Throughout the remaining decades of the century, the "nature essay" burgeons as an American literary genre.

Throughout the last half of the nineteenth and into the early twentieth century, popular interest in ornithology proliferates through books, articles, and local clubs, providing a grass-roots base for support of many aspects of conservation.

Prints, lithographs and engravings of American scenery, especially in the West, receive wide popular distribution between this decade and the turn of the century, stimulating broad interest in and appreciation for the special qualities of the American landscape, including its wilderness.

Francis Parkman begins publishing his landmark histories of America, in which American identity is celebrated in terms of the presence of the wilderness.
1850
The third edition of the Table Rock Album and Sketches of the Falls and Scenery Adjacent offers future generations a unique glimpse of mid-nineteenth-century Americans' response to spectacular natural beauty in the form of notations made by tourists in an album at Niagara Falls.
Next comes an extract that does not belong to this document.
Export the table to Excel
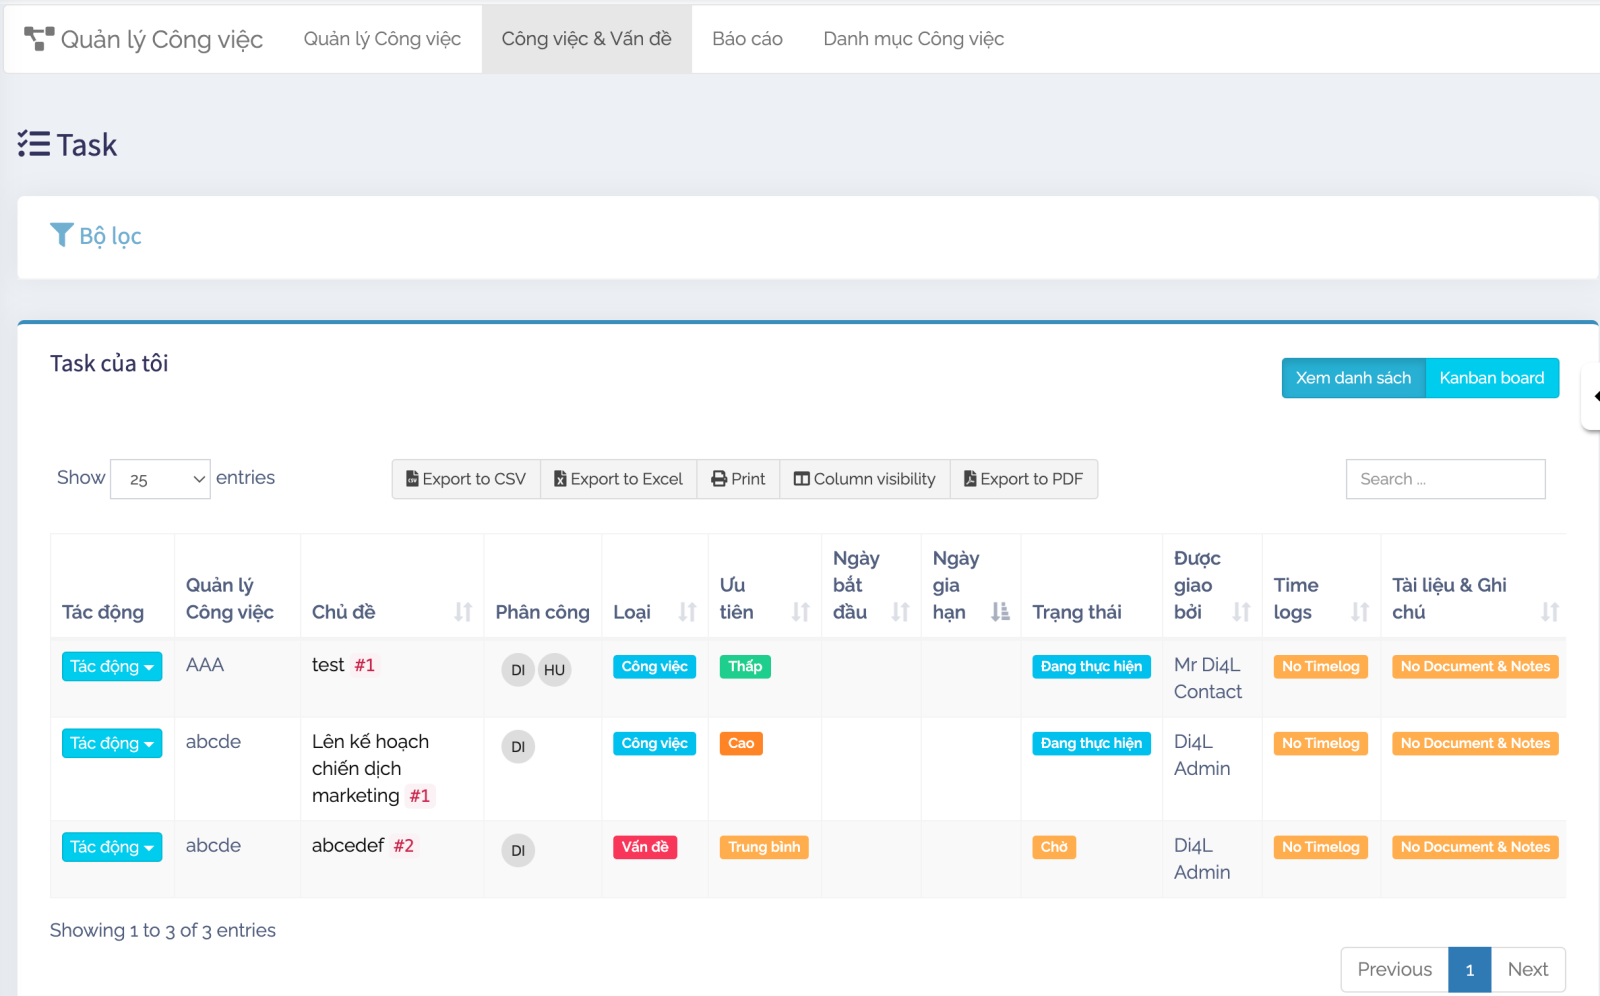 tap(618, 479)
Citing the observations of Alexander von Humboldt and others on the effects of deforestation, Thomas Ewbank, the United States Commissioner of Patents, warns in his two-volume Report of the Commissioner of Patents, for the Year 1849 (House of Representatives Executive Document No. 20) that "the waste of valuable timber in the United States, to say nothing of firewood, will hardly begin to be appreciated until our population reaches fifty millions. Then the folly and shortsightedness of this age will meet with a degree of censure and reproach not pleasant to contemplate." In the same document, Ewbank also warns that "the vast multitudes of bisons slain yearly, the ceaseless war carried on against them, if continued, threatens their extermination, and must hereafter cause deep regret;" especially in view of "their great strength and docility, when tamed, and their capacity for being drilled to the yoke,... it should never be said that the noblest of American indigenous ruminants have become extinct." Articles on the long-term harm produced by forest destruction appear in the reports of the commissioners of patents and of agriculture in this decade and during the 1860s.
1851
Henry David Thoreau delivers an address to the Concord (Massachusetts) Lyceum declaring that "in Wildness is the preservation of the World." In 1863, this address is published posthumously as the essay "Walking" in Thoreau's Excursions.
1852
In an introductory essay in The Home Book of the Picturesque, an important early work celebrating the American landscape through the work of eminent writers and artists, Elias Lyman Magoon argues for the importance of wild nature as a source of moral, spiritual and patriotic inspiration; this reflects the growing concern with nature as a spiritual resource, which becomes one of the definitive themes of the conservation movement.
1854
Henry David Thoreau publishes Walden; or, Life in the Woods.
1855
In a letter to The Crayon, the artist Asher Durand calls for the creation of a wilderness art.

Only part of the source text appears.